Galaxy Gaming CEO Robert Saucier has sent out a four-page missive to investors, claiming that all the presssing issues decried by the Ca regulators in their decisions stemmed from a ‘predecessor entity that ceased business procedure in 2009 and dissolved. The proceedings would not directly involve Galaxy,’ Saucier went on, adding that ‘it is business as usual [at Galaxy ] even as we continue to deliver our products and solutions without any interruption.’
With Galaxy doing a lot of its business in the Golden State specially with many Indian tribes who have casinos Saucier wanted to assure customers and investors that Galaxy’s ‘gaming permit with Ca tribes is unchanged and in good standing. Likewise, our status in every other jurisdictions we serve is additionally unchanged and remains in good standing. In fact, we continue steadily to seek and find new licenses and approvals in extra jurisdictions,’ the letter went on to state.
And this is where things get, um, a little confusing. All evidence points to the contrary because while Saucier emphatically states in his letter that the California Gambling Control Commission didn’t rule against him or his company in their recent closed regulatory meeting.
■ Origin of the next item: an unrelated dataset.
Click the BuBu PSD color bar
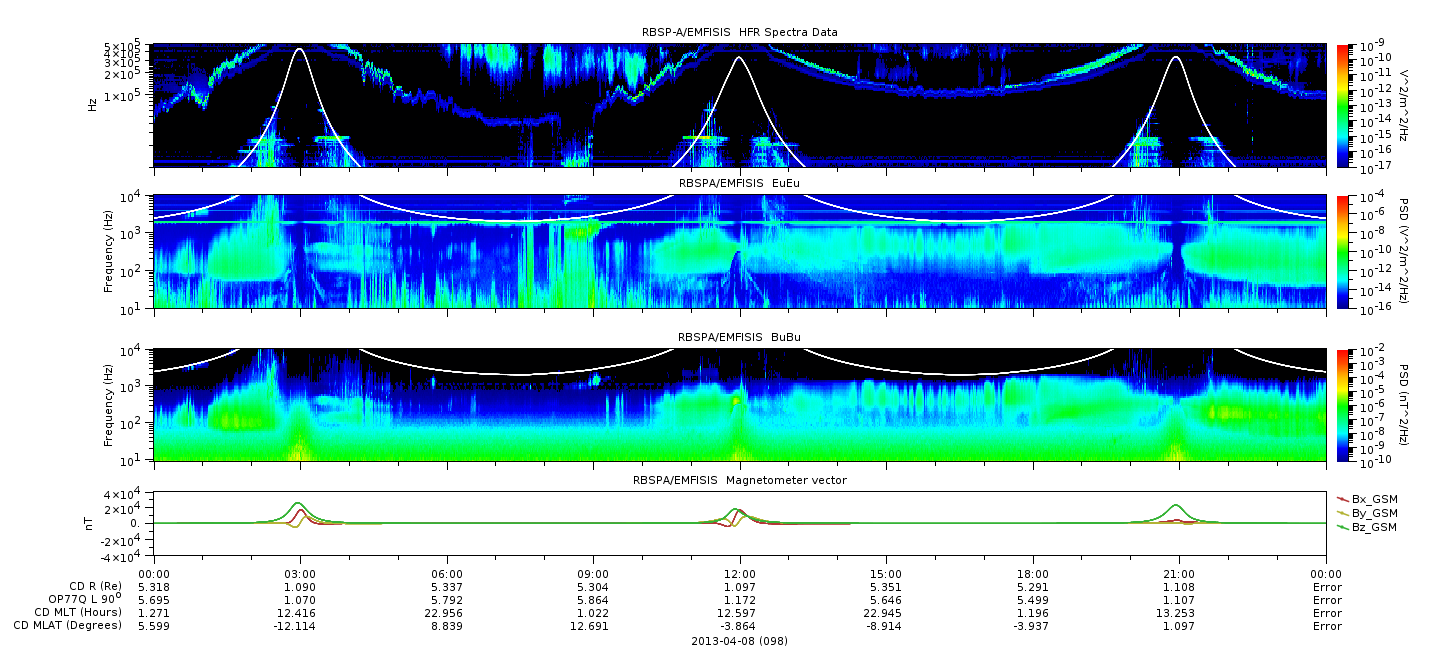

In fact, it is the CEO’s very checkered past involving misstatements, witholding information, and providing misleading information that seems to have gotten him into the pickle in which he now finds himself. So who are shareholders to believe?
According to Administrative Law Judge Catherine Frink, not Saucier. She’s described him as ‘evasive, intentionally dishonest, and misleading in their response to questions.’ She adds that ‘in a highly regulated industry such as gaming, the failure to be forthcoming with relevant information ended up being inexcusable.’
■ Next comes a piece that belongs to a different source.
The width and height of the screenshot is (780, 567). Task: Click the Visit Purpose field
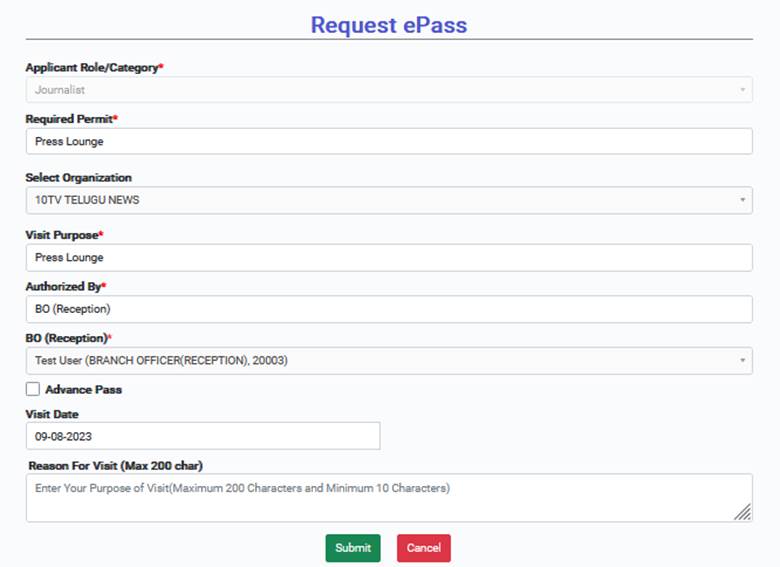pyautogui.click(x=389, y=258)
Whatever Saucier is attempting to convince his minions of, it nonetheless seems that Galaxy Gaming LLC will no longer have the ability to run as a tribal vendor in California following the Gambling Commission decision. In reality, he will not even manage to request a reconsideration unless brand new evidence crops up.
Details of ‘Can’t Lose’ Promotion do not stay Well with Revel Customers
Experience Atlantic City ended up being designed as a Las Vegas-style resort on the city’s famous Boardwalk; however a start that is rocky the casino to file for bankruptcy just ten months after it opened one of the most disastrous starts for a casino in recent memory.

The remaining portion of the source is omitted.